5- Bu rivayette âlim kimsenin âbid kimseye üstünlüğünü de görmekteyiz. Zira caninin müracaat ettiği birinci şahıs bir rahiptir, menfi cevap vermiştir, bu da onun hayatına mal olmuştur. İkinci kişinin “alim” olduğu belirtilir, o hakimane cevap vermiştir ve caniyi kurtarmıştır.
6- Bizden öncekilerin şeriatıyla amel: Bu rivayet vesilesiyle Kadı İyaz’ın sunduğu bir açıklama, bizden öncekilerin şeriatıyla amel meselesine açıklık getirdiği için kaydetmede fayda görüyoruz: “Bu hadise göre, tevbe, katl günahına karşı da fayda vermektedir, diğer günahlara karşı fayda verdiği gibi.
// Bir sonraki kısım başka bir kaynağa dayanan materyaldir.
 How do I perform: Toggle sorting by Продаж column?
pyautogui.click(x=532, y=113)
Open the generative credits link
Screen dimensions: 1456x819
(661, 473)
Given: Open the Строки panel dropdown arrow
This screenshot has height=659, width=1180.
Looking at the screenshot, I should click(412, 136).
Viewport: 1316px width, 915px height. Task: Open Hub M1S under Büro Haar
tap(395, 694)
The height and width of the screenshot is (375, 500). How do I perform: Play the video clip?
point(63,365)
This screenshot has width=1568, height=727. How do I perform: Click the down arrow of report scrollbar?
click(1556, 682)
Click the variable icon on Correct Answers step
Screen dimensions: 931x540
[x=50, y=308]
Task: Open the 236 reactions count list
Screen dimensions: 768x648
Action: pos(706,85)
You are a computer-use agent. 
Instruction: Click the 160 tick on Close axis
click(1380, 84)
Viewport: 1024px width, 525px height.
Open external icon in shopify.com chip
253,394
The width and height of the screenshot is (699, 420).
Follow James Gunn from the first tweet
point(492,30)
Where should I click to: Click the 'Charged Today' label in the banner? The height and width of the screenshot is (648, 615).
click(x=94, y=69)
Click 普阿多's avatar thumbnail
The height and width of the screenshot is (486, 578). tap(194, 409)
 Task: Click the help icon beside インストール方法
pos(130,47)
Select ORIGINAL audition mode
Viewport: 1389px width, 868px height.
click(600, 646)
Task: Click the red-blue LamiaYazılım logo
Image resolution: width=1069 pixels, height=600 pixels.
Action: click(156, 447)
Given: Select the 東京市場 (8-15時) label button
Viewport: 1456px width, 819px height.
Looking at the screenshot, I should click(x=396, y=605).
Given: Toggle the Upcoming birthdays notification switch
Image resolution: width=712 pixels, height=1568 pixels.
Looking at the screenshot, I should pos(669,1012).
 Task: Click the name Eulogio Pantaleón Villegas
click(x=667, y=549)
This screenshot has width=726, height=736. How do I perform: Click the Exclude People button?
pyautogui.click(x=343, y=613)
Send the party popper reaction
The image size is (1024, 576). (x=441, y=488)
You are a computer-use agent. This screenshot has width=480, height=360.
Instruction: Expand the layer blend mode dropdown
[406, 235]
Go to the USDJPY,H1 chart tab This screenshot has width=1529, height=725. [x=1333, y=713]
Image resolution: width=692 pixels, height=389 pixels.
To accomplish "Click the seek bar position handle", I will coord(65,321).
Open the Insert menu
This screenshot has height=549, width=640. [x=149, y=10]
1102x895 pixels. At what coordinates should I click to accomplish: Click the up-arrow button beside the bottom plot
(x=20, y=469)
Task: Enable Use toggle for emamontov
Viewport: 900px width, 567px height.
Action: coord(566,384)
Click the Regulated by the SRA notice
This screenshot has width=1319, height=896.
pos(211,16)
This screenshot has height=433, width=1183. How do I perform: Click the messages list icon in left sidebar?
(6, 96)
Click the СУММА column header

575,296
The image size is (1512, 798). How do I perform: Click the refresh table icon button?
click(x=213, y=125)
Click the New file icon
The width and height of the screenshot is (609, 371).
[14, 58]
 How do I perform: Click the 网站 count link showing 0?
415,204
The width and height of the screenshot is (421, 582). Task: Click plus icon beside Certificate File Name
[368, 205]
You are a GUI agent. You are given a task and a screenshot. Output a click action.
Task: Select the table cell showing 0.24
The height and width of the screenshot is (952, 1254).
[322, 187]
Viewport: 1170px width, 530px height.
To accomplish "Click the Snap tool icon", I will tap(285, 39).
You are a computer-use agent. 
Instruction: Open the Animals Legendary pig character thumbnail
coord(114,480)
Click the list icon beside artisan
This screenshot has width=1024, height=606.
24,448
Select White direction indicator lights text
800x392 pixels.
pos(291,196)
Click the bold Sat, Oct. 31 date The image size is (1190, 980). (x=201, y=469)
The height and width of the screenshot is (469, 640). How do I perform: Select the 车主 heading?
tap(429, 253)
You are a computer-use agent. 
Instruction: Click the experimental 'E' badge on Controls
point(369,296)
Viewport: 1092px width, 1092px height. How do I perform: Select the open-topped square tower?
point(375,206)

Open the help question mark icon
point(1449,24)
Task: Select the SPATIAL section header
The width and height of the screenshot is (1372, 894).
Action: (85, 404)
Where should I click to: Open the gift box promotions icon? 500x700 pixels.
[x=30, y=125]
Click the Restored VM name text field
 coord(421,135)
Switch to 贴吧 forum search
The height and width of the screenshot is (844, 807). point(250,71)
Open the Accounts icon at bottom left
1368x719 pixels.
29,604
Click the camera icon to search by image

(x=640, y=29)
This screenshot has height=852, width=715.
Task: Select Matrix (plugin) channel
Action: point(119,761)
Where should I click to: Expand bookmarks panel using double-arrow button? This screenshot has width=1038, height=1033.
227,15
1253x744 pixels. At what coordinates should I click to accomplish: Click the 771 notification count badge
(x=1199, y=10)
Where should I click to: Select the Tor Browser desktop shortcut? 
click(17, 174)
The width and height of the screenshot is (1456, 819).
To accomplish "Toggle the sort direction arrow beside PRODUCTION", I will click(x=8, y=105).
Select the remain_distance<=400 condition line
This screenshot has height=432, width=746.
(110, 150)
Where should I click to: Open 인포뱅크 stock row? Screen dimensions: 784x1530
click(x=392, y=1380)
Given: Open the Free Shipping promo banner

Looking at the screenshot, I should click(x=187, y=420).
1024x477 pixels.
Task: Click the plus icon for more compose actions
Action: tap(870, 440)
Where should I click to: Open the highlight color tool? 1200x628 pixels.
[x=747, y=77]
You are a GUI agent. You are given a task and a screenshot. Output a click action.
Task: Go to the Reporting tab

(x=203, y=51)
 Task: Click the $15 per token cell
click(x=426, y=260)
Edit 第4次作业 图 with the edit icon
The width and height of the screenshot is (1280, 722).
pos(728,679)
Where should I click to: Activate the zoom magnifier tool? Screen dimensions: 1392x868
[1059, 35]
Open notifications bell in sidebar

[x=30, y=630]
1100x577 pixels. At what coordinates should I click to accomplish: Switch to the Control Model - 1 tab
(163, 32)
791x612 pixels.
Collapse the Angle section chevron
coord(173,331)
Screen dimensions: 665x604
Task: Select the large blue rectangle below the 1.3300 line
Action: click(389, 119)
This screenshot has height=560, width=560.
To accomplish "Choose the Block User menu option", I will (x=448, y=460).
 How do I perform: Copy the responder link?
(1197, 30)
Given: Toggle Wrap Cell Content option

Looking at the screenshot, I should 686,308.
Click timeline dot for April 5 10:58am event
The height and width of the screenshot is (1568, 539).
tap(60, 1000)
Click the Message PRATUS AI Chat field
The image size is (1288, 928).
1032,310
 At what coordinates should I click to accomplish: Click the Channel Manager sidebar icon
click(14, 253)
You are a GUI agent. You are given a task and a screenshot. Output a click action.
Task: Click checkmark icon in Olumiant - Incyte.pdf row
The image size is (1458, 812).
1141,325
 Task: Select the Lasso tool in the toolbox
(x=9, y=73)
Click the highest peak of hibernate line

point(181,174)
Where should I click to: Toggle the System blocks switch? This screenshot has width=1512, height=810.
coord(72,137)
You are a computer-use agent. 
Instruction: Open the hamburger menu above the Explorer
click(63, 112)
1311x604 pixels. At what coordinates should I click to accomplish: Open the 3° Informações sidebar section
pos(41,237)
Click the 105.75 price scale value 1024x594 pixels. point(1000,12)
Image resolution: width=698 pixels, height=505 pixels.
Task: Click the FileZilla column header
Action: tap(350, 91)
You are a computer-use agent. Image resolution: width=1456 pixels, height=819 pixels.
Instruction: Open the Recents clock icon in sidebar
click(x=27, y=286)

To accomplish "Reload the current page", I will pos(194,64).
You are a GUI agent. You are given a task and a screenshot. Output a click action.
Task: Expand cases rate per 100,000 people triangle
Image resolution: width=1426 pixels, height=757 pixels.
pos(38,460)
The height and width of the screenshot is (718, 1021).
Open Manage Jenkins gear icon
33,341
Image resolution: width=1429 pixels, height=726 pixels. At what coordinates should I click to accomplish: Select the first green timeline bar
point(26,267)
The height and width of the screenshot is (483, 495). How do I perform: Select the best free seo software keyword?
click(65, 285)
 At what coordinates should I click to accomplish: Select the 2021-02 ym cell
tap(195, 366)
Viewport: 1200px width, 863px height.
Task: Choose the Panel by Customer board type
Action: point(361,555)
Gerçi bu rivayet, bizden öncekilerin şeriatını aksettirmektedir ve bizden önceki şeriatle amel, ihtilaflı bir konudur. Ancak bu mesele ihtilâflı hususlara girmez. Zira, ihtilâf, önceki şeriatte yer aldığı halde bizim şeriatımızda onun te’yidine dair beyan gelmemiş ahkâmlarla ilgilidir: (Öyle bir hükme bizim de uymamız gerekir mi, gerekmez mi?) Şayet onu teyid edici bir hüküm bizde gelmiş ise o, bizim de şeriatımız olur, bu hususta hiçbir ihtilâf mevcut değildir. Tevbe meselesinde birçok âyet ve hadisler varid olmuştur: “Allah kendisine şirk koşulmasını elbette affetmez, bunun dışındaki günahları dilediğinden affeder” (Nisa, 48). Keza bu hususta hadis de çoktur. Ubâde İbnu’s-Sâmit’in müttefekun aleyh olan ve: “…Bu günahlardan birini işleyenin durumu Allah’a kalmıştır, dilerse affeder, dilerse cezalandırır” şeklinde biten hadisi bunlardan biridir.” İbnu Hacer ilave eder: “Bu hükme eski ümmetlere nisbetle Muhammed ümmetinden “yüklerin hafifletildiği” prensibinden de ulaşılır. Kâtilin tevbesinin makbul olması onların şeriatında yer alan bir esas olursa, bunun bizde de bitariki’l-evlâ (hayda hayda) yer alması gerekir.” [10]
ـ8ـ وعن أنس رَضِىَ اللّهُ عَنْه قال: ]إنَّ رسولَ اللّه # قالَ: كُلُّ بَنِى آدَمَ خَطَّاءٌ وَخَيْرُ الخَطَّائِينَ التَّوَّابُونَ[. أخرجه الترمذى .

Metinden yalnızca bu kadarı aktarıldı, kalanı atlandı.